◆ Problem
This exercise asks for every record to be output again exactly.

== Available data

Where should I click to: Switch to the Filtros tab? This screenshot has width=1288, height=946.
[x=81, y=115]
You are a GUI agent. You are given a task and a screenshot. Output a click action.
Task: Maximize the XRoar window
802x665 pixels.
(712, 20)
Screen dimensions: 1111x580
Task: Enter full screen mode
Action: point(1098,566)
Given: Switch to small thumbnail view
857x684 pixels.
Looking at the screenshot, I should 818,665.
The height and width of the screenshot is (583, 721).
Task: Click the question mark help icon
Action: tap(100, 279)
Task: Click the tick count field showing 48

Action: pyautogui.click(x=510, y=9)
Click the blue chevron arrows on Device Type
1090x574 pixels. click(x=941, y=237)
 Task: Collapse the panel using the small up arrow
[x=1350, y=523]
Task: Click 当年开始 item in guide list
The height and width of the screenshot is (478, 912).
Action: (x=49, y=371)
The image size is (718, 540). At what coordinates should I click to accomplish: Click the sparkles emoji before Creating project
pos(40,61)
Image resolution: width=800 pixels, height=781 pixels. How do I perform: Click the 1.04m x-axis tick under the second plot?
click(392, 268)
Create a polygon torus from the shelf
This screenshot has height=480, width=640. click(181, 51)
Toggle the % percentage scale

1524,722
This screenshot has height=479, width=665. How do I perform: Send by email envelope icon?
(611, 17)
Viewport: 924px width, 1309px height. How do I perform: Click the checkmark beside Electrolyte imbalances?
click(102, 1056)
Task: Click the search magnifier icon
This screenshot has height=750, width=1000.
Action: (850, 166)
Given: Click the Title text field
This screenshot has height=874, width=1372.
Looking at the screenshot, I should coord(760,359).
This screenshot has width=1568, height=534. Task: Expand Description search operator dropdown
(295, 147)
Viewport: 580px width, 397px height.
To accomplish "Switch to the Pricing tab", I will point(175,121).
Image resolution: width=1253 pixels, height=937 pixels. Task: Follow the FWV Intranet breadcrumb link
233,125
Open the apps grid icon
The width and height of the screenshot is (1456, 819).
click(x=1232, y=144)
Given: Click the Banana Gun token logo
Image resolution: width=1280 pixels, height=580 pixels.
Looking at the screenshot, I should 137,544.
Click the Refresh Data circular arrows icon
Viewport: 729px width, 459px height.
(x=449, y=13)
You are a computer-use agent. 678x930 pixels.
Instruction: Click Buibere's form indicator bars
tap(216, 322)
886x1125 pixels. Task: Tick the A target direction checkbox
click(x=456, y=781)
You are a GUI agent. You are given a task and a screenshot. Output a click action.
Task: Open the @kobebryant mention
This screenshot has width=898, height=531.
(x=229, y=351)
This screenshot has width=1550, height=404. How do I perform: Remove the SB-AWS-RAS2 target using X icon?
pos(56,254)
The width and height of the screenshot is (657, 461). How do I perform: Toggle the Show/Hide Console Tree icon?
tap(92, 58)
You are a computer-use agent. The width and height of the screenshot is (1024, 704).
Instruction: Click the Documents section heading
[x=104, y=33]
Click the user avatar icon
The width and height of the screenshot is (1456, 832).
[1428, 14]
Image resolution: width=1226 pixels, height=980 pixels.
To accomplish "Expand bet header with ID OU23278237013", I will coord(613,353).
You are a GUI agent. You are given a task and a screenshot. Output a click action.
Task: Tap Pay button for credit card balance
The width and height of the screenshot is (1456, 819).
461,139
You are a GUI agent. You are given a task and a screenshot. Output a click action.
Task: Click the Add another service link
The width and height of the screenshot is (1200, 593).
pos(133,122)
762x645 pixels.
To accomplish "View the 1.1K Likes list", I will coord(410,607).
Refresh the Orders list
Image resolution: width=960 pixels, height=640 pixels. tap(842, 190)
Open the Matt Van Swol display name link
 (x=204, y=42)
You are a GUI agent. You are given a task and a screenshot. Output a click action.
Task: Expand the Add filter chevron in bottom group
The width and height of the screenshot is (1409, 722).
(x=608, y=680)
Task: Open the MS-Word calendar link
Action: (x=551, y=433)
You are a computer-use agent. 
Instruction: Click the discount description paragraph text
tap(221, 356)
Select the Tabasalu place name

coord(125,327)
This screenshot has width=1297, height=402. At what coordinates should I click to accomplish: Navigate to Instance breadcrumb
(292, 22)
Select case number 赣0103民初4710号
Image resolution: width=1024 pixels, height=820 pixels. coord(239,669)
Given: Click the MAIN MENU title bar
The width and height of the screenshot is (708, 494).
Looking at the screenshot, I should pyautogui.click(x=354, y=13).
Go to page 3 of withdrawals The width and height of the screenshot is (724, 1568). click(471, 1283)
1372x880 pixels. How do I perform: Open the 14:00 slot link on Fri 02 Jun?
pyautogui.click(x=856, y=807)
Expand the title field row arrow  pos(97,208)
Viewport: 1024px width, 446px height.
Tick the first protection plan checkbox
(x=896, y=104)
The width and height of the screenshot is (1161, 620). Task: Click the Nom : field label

====

◆ Finished exercise
Where should I click to: Switch to the Filtros tab? This screenshot has width=1288, height=946.
[x=81, y=115]
You are a GUI agent. You are given a task and a screenshot. Output a click action.
Task: Maximize the XRoar window
802x665 pixels.
(712, 20)
Screen dimensions: 1111x580
Task: Enter full screen mode
Action: point(1098,566)
Given: Switch to small thumbnail view
857x684 pixels.
Looking at the screenshot, I should 818,665.
The height and width of the screenshot is (583, 721).
Task: Click the question mark help icon
Action: tap(100, 279)
Task: Click the tick count field showing 48

Action: pyautogui.click(x=510, y=9)
Click the blue chevron arrows on Device Type
1090x574 pixels. click(x=941, y=237)
 Task: Collapse the panel using the small up arrow
[x=1350, y=523]
Task: Click 当年开始 item in guide list
The height and width of the screenshot is (478, 912).
Action: (x=49, y=371)
The image size is (718, 540). At what coordinates should I click to accomplish: Click the sparkles emoji before Creating project
pos(40,61)
Image resolution: width=800 pixels, height=781 pixels. How do I perform: Click the 1.04m x-axis tick under the second plot?
click(392, 268)
Create a polygon torus from the shelf
This screenshot has height=480, width=640. click(181, 51)
Toggle the % percentage scale

1524,722
This screenshot has height=479, width=665. How do I perform: Send by email envelope icon?
(611, 17)
Viewport: 924px width, 1309px height. How do I perform: Click the checkmark beside Electrolyte imbalances?
click(102, 1056)
Task: Click the search magnifier icon
This screenshot has height=750, width=1000.
Action: (850, 166)
Given: Click the Title text field
This screenshot has height=874, width=1372.
Looking at the screenshot, I should coord(760,359).
This screenshot has width=1568, height=534. Task: Expand Description search operator dropdown
(295, 147)
Viewport: 580px width, 397px height.
To accomplish "Switch to the Pricing tab", I will point(175,121).
Image resolution: width=1253 pixels, height=937 pixels. Task: Follow the FWV Intranet breadcrumb link
233,125
Open the apps grid icon
The width and height of the screenshot is (1456, 819).
click(x=1232, y=144)
Given: Click the Banana Gun token logo
Image resolution: width=1280 pixels, height=580 pixels.
Looking at the screenshot, I should 137,544.
Click the Refresh Data circular arrows icon
Viewport: 729px width, 459px height.
(x=449, y=13)
You are a computer-use agent. 678x930 pixels.
Instruction: Click Buibere's form indicator bars
tap(216, 322)
886x1125 pixels. Task: Tick the A target direction checkbox
click(x=456, y=781)
You are a GUI agent. You are given a task and a screenshot. Output a click action.
Task: Open the @kobebryant mention
This screenshot has width=898, height=531.
(x=229, y=351)
This screenshot has width=1550, height=404. How do I perform: Remove the SB-AWS-RAS2 target using X icon?
pos(56,254)
The width and height of the screenshot is (657, 461). How do I perform: Toggle the Show/Hide Console Tree icon?
tap(92, 58)
You are a computer-use agent. The width and height of the screenshot is (1024, 704).
Instruction: Click the Documents section heading
[x=104, y=33]
Click the user avatar icon
The width and height of the screenshot is (1456, 832).
[1428, 14]
Image resolution: width=1226 pixels, height=980 pixels.
To accomplish "Expand bet header with ID OU23278237013", I will coord(613,353).
You are a GUI agent. You are given a task and a screenshot. Output a click action.
Task: Tap Pay button for credit card balance
The width and height of the screenshot is (1456, 819).
461,139
You are a GUI agent. You are given a task and a screenshot. Output a click action.
Task: Click the Add another service link
The width and height of the screenshot is (1200, 593).
pos(133,122)
762x645 pixels.
To accomplish "View the 1.1K Likes list", I will coord(410,607).
Refresh the Orders list
Image resolution: width=960 pixels, height=640 pixels. tap(842, 190)
Open the Matt Van Swol display name link
 (x=204, y=42)
You are a GUI agent. You are given a task and a screenshot. Output a click action.
Task: Expand the Add filter chevron in bottom group
The width and height of the screenshot is (1409, 722).
(x=608, y=680)
Task: Open the MS-Word calendar link
Action: (x=551, y=433)
You are a computer-use agent. 
Instruction: Click the discount description paragraph text
tap(221, 356)
Select the Tabasalu place name

coord(125,327)
This screenshot has width=1297, height=402. At what coordinates should I click to accomplish: Navigate to Instance breadcrumb
(292, 22)
Select case number 赣0103民初4710号
Image resolution: width=1024 pixels, height=820 pixels. coord(239,669)
Given: Click the MAIN MENU title bar
The width and height of the screenshot is (708, 494).
Looking at the screenshot, I should pyautogui.click(x=354, y=13).
Go to page 3 of withdrawals The width and height of the screenshot is (724, 1568). click(471, 1283)
1372x880 pixels. How do I perform: Open the 14:00 slot link on Fri 02 Jun?
pyautogui.click(x=856, y=807)
Expand the title field row arrow  pos(97,208)
Viewport: 1024px width, 446px height.
Tick the first protection plan checkbox
(x=896, y=104)
The width and height of the screenshot is (1161, 620). Task: Click the Nom : field label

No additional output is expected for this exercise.